Work instruction: Count, please, the lines in the listing below that contain "header", and reply with the count only.

Provided data:
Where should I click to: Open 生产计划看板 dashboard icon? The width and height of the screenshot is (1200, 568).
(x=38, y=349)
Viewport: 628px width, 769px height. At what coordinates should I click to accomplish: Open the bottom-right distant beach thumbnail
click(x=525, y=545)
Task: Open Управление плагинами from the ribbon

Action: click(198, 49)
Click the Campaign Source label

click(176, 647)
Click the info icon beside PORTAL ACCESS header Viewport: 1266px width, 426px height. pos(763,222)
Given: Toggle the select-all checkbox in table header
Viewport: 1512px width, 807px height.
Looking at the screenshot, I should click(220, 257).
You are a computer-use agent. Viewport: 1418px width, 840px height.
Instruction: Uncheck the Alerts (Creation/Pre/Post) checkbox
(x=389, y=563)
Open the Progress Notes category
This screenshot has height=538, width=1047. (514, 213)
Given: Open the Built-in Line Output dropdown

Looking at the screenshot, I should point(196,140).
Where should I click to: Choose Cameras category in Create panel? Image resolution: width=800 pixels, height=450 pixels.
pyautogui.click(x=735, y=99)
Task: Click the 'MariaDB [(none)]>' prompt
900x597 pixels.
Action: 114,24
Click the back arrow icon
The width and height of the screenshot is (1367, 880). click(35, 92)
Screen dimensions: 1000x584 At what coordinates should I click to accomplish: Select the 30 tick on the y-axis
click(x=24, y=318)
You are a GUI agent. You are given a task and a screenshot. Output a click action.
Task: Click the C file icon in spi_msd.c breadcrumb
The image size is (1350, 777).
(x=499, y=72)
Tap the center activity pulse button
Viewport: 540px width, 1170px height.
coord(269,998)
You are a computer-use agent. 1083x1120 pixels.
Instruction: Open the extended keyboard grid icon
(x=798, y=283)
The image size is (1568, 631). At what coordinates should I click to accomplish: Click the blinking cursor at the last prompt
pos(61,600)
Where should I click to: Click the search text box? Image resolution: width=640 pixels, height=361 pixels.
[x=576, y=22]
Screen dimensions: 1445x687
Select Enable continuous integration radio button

Task solution: 2